Absence data — planned leave plus unplanned absence — is a leading indicator of team health. Absence rates that are rising in specific departments or under specific managers signal a workforce problem before voluntary departures confirm it.

Track absence rate by team and by absence type. Unplanned absence (sick leave, emergency leave) is the most diagnostically useful — it reflects stress, disengagement, or health issues that often precede voluntary turnover.

Data Sources for Workforce Analytics

HRMS or HCM System

The core source: employee records, job history, compensation, department assignment, manager, start and end dates. Modern HRMS platforms (Workday, SAP SuccessFactors, BambooHR) provide structured data exports or API access.

The quality of your HRMS data determines the quality of your workforce analytics.

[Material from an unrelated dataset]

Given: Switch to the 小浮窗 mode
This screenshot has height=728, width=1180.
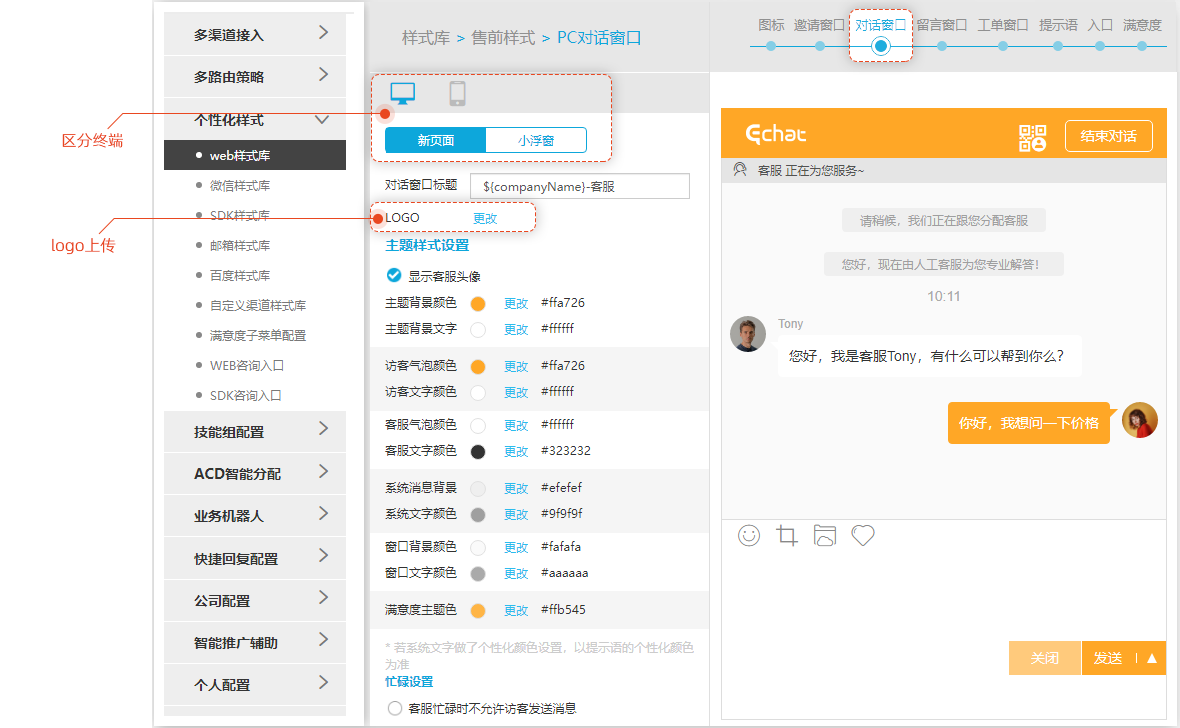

If job titles are inconsistent, if department codes are applied unevenly, or if separation reasons are not systematically captured, analytical output will be unreliable.

Payroll System

Compensation data, hours worked, overtime, and employer costs. Often a separate system from the HRMS. Connecting payroll to HRMS data on employee ID enables workforce cost analytics.

Applicant Tracking System (ATS)

Recruitment pipeline data: applications, stages, time-to-move-through-stages, offer outcomes, and source attribution. ATS data is the source for recruitment funnel analytics and sourcing effectiveness analysis.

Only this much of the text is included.